Dec 10 2007
Christian doctrine speeds destruction of artifacts [Excerpts]
Born to a family of traditional priests, Ibe Nwigwe converted to Christianity as a boy. Under the sway of born-again fervor as a man, he gathered the paraphernalia of ancestral worship -- a centuries-old stool, a metal staff with a wooden handle and the carved figure of a god -- and burned them as his pastor watched.
“I had experienced a series of misfortunes and my pastor told me it was because I had not completely broken the covenant with my ancestral idols,” the 52-year-old Nwigwe said of the bonfire three years ago. “Now that I have done that, I hope I will be truly liberated.”
Generations ago, European colonists and Christian missionaries looted Africa’s ancient treasures. Now, Pentecostal Christian evangelists — most of them Africans — are helping wipe out remaining traces of how Africans once worked, played and prayed.
Achina is typical of towns and villages in the ethnic Igbo-dominated Christian belt of southeastern Nigeria where this new Christian fundamentalism is evident. The old gods are being linked to the devil, and preachers are urging not only their rejection, but their destruction.
The Ezeokolo, the main shrine of Achina -- a community of mainly farmers and traders in Nigeria’s rain forest belt -- has been repeatedly looted of its carved god figures. While no one has been caught, suspects range from people acting on Christian impulses to treasure thieves.

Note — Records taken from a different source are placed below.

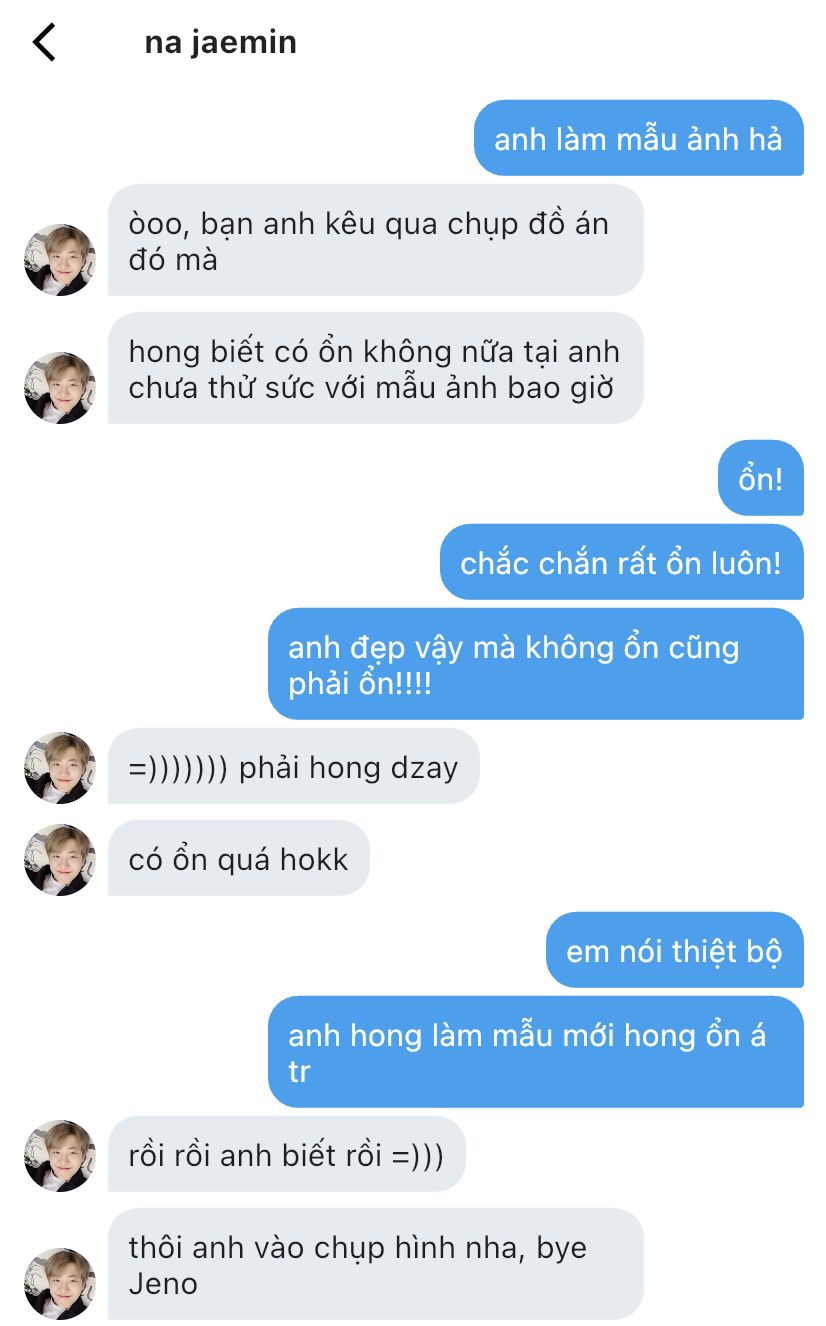
Task: Tap the '=))))))) phải hong dzay' message
Action: pos(294,766)
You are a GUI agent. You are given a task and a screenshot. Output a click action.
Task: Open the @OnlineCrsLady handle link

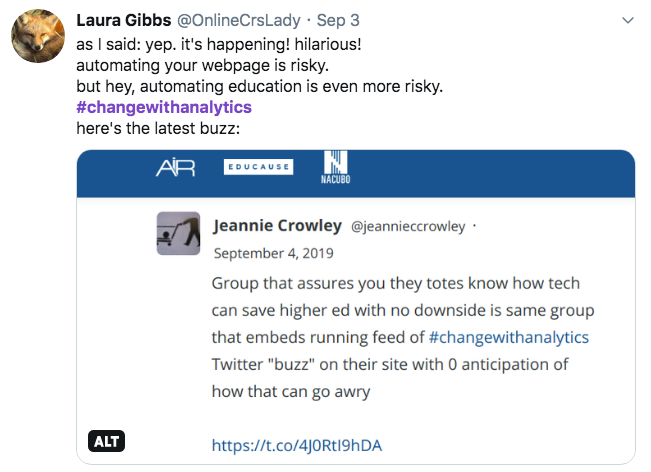(239, 20)
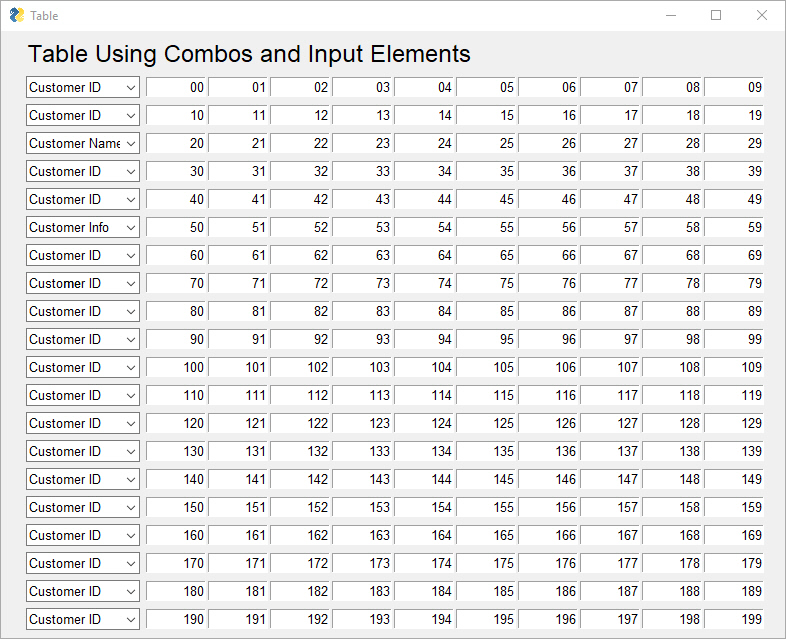The height and width of the screenshot is (639, 786).
Task: Select the cell with value 27
Action: point(610,143)
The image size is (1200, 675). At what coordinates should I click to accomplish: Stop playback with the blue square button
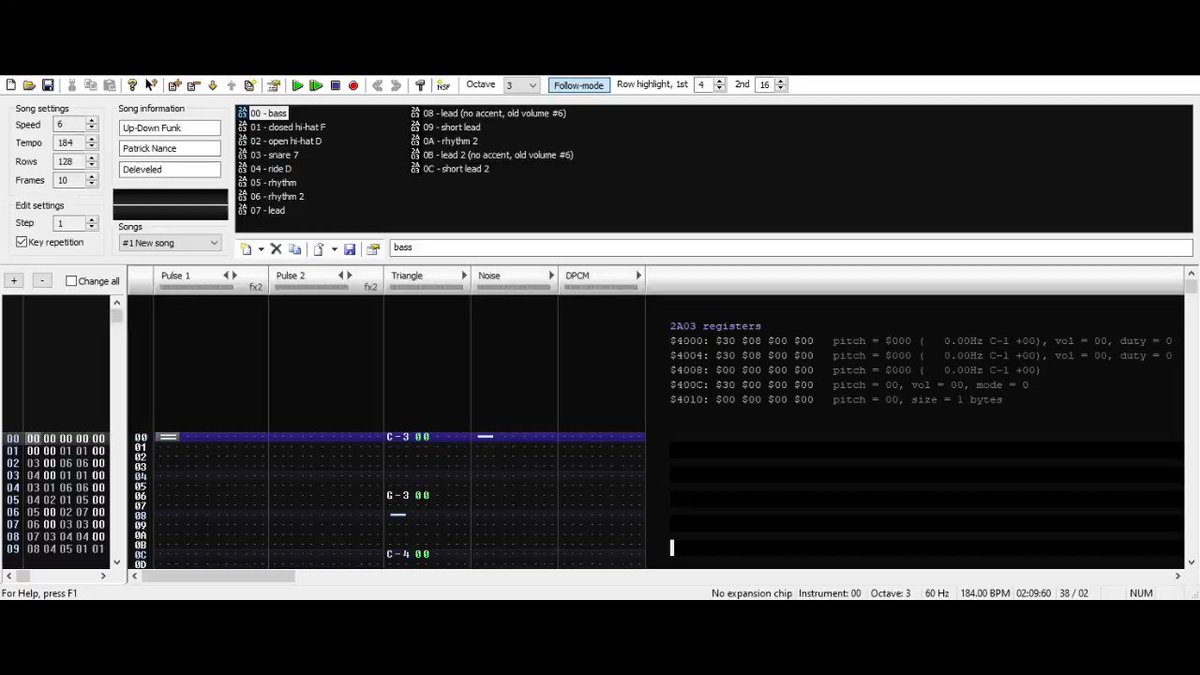click(x=335, y=86)
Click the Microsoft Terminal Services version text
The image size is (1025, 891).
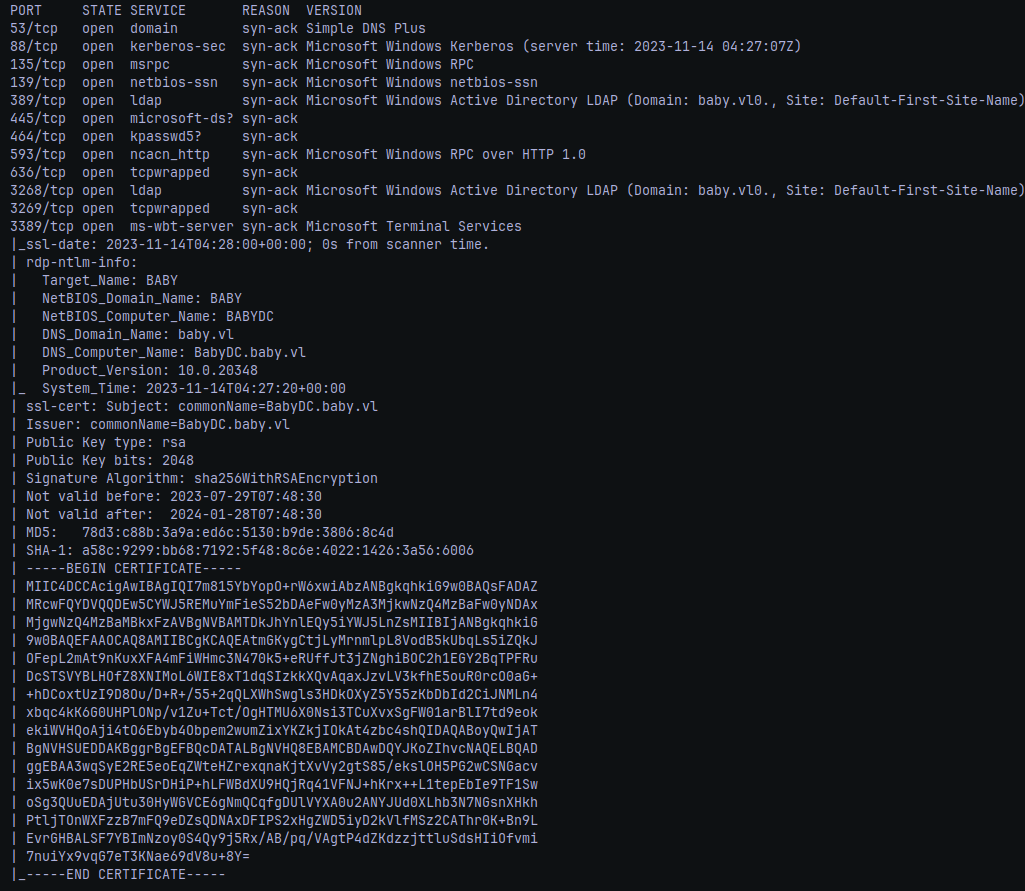point(414,226)
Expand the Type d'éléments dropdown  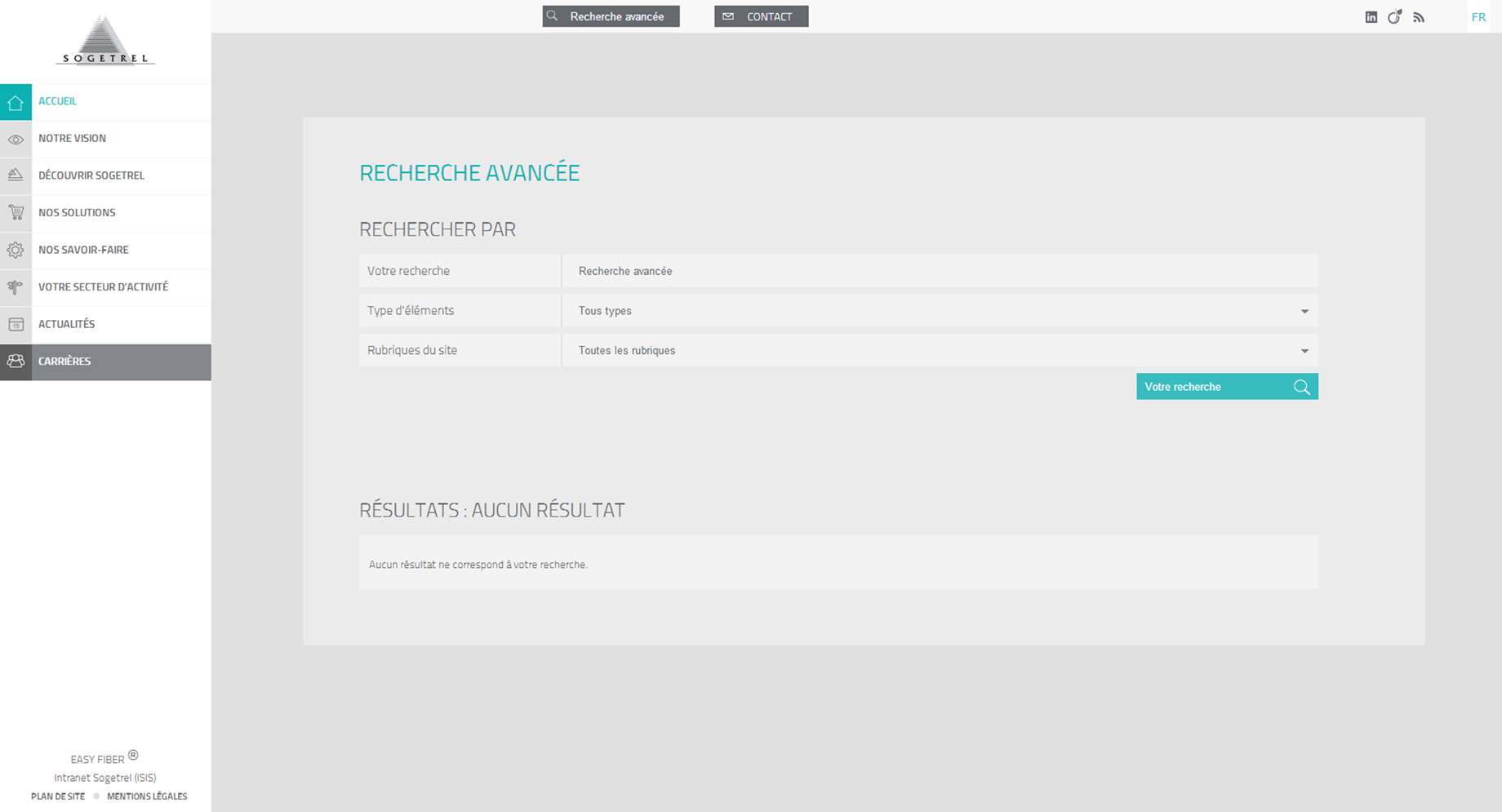pos(939,311)
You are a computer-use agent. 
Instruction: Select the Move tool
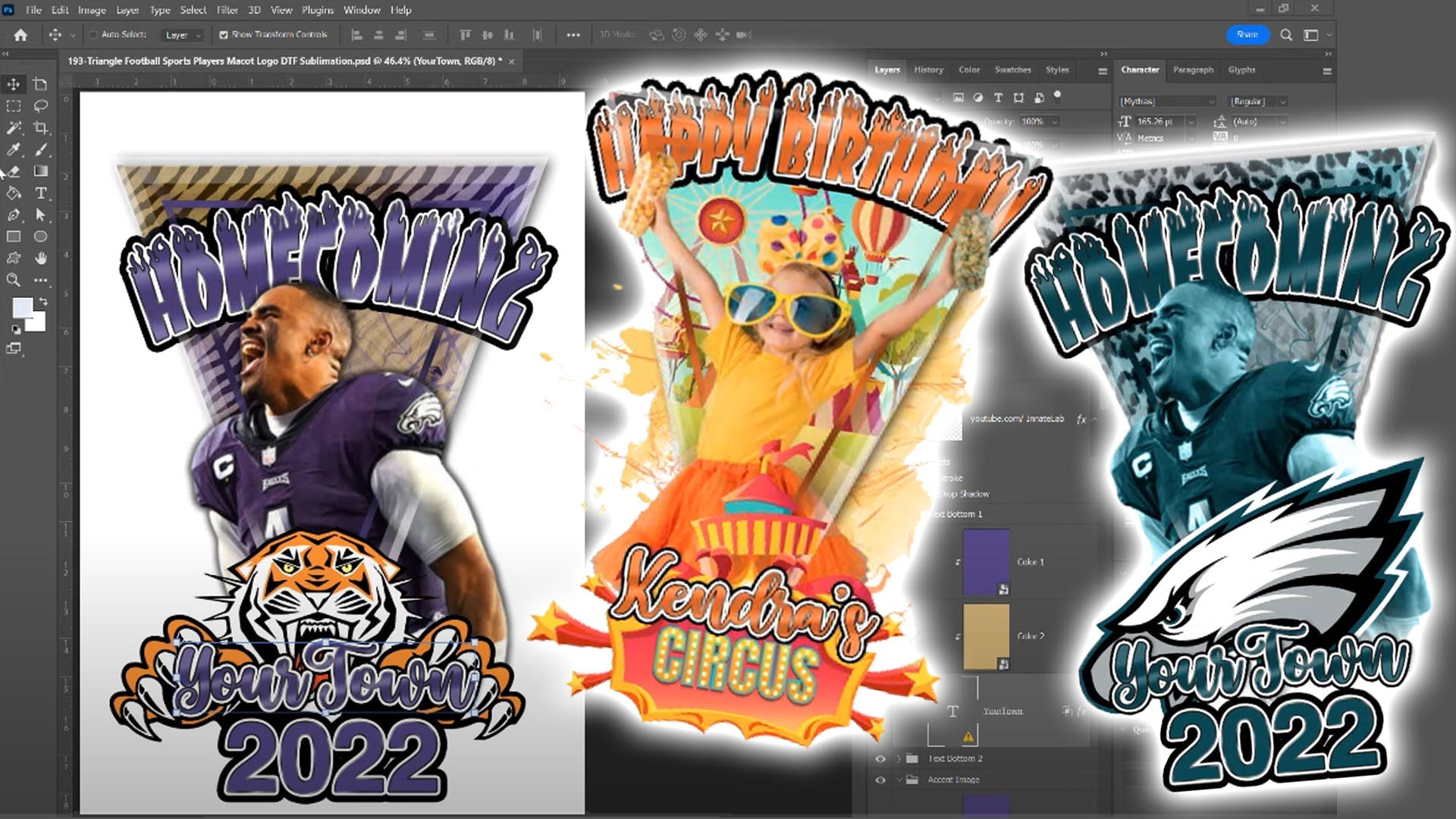click(x=14, y=84)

Recently, a village civic association volunteered to build a house to keep burglars away from a giant wooden gong decorated with carved male, female and snake figures. The gong in the market square is reputed to be more than 400 years old, and in decades past was sounded in times of emergency.
“We feared it may be stolen or destroyed like so many of our traditional cultural symbols,” said Chuma Ezenwa, a Lagos-based lawyer.
[TBC: In Acts:19:18-19, converted sorcerers and practitioners of magic brought their magical objects and burned them. These were their own possessions, however, and they did not destroy someone else's property. Nigerian believers view these “artifacts“ as representing bondage and oppression. In Acts we are told that, "mightily grew the word of God and prevailed" (Acts:19:20). That was why the sorcerers burned their own books. It wasn't that others had to burn the books for them.]